In the past week I’ve learned just how EASY it would be to keep the whole truth and nothing but the truth out of one’s blog.
Last week was really fucking hard. My best friend decided she was suddenly moving across the country, all my other friends—and my boss!—were breathing down my neck for me to REGISTER already (more on that later), I had to work late every night, and oh yea, I had a complete breakdown over what-the-fuck-is-really-the-point-of-this-whole-marriage-thing.
But I had planned in advance (imagine that!) my little week of pretty photographs, and fashion, and more pretty photographs. I said I was going to do it, so by golly, I stuck to it, often crying into my laptop as I put last minute touches on posts. The sheer volume of irony involved in choosing my favorite happy, smiley, lovey engagement pics while telling Scott through gritted teeth that marriage is stupid was not lost on me.
I usually make a conscious effort not to talk about these things. Because people talk. Even (especially?) if they love you. And they’re not quick to forget. So in real life? I keep my mouth shut.
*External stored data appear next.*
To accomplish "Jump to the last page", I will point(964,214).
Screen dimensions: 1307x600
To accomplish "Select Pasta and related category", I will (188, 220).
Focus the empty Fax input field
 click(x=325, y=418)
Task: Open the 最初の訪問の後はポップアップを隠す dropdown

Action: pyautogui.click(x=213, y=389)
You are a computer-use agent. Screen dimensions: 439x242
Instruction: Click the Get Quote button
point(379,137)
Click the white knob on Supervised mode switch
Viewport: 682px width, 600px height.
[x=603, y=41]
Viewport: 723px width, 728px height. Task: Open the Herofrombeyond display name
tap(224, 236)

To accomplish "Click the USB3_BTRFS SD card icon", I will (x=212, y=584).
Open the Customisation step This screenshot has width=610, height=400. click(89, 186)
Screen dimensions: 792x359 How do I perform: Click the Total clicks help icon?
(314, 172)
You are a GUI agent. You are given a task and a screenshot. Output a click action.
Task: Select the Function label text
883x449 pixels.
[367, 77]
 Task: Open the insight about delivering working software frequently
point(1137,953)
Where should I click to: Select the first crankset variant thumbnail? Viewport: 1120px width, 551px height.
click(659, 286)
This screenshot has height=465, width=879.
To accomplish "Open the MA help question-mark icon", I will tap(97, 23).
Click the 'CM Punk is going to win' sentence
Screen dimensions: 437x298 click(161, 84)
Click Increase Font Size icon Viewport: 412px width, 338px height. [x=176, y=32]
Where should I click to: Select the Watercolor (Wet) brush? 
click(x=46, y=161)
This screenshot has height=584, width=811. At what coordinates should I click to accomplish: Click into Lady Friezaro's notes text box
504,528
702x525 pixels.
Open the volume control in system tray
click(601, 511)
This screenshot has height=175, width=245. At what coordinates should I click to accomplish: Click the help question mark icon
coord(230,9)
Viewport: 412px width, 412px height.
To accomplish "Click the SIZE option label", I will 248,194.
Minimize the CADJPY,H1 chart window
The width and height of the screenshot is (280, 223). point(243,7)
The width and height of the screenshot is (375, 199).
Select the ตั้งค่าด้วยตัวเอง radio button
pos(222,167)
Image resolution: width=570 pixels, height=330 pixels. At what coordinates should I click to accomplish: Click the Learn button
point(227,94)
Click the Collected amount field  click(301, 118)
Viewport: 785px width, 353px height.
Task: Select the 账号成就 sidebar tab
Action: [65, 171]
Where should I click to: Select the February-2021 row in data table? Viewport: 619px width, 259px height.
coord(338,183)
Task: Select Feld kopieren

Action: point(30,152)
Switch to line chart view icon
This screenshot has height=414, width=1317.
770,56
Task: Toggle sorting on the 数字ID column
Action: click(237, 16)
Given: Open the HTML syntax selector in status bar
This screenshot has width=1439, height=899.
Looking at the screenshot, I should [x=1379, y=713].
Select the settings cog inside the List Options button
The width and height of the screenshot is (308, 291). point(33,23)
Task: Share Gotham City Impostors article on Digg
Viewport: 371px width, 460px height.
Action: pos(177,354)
But as I thought about what to post this week, I realized that after everyone’s amazing and brave comments the other week, I couldn’t possibly not share what was really going on:
As I began to allude to last week, marriage is an incredibly foreign concept to me. (And a wedding even more so.)
If I think too long about it (like more than 30 seconds), it seriously makes my brain hurt in its attempt to wrap my head around it.
Mostly, it seems a ridiculously long-term commitment for a life that, as I’ve repeatedly witnessed firsthand, is really quite fleeting. Now I know that a lot of people who’ve experienced their share of illness and hardship and death are often more likely to reach out, to commit, to seek stability, but I am not those people.
Like people who are afraid of dogs because they didn’t grow up around them, so I am with marriage.
My parents weren’t married, my grandparents were for 50 years but with more than a few choice words that a young girl can internalize and in doing so choose to grow up never seeing a long term relationship, much less a marriage, in her future.
So when I met Scott, with his—bless him—romantic notions of marriage it was, err, interesting. Convincing me to be his girlfriend was a complicated process, moving in together only slightly less so (it was my house after all), but on a day-to-day level we were (and still are) fine. Better than fine, awesome, great, perfect.
Eventually, I decided that since marriage wasn’t that important to me, it was a gift I could give him. (See Ben Affleck in He’s Just Not that Into You.) Plus a wedding would be fun. (Hah!) And so I proposed.
And then things got complicated. Because THEN I started, for the first time in my life, actually THINKING about marriage. I thought, and I researched, and I read, and I found that it doesn’t have to be what the stereotypes make it, and that there are many amazing people out there redefining marriage and words like “husband” and “wife.” People who have lives that were beginning, not ending, after they got married.
And in my head and my heart all of this sounded totally awesome.
But my gut is still fighting to reconcile this newfound knowledge with the life story I wrote as a 13 year old girl, the one that involved high powered careers and torrid affairs, and uh, no marriage.
This has not been going so well, as more often than not, my gut is ordering me to run at the thought of “in sickness” (uhh, been there too many times), “for poorer” (yup, there too), and definitely, definitely, definitely, from “till death do us part.” It flinches every time we send an email or a check that keeps this wedding train rolling.
As we get closer, the stakes seem to get higher, and the panic a little more…terrifying. Some people may read this and think, “Well, she’s clearly not ready.” And who knows, maybe some years down the line, they’ll find themselves to be right. But right now? I find comfort in the fact that I may never be “ready” or “sure”, because I am not a “for sure” person, and I’m not alone in that.
The kind of person I am, however, is someone willing to take a leap even if it is scary, because I don’t want to live a “halfway” kind of life.
I fly, even though I hate flying, because I don’t want to be the kind of person who lets fear stop them from seeing the world. I will get married, even though I don’t understand it (and so fear it), because I don’t want to let fear stop me from experiencing one of the greatest bonds one can have with another human being.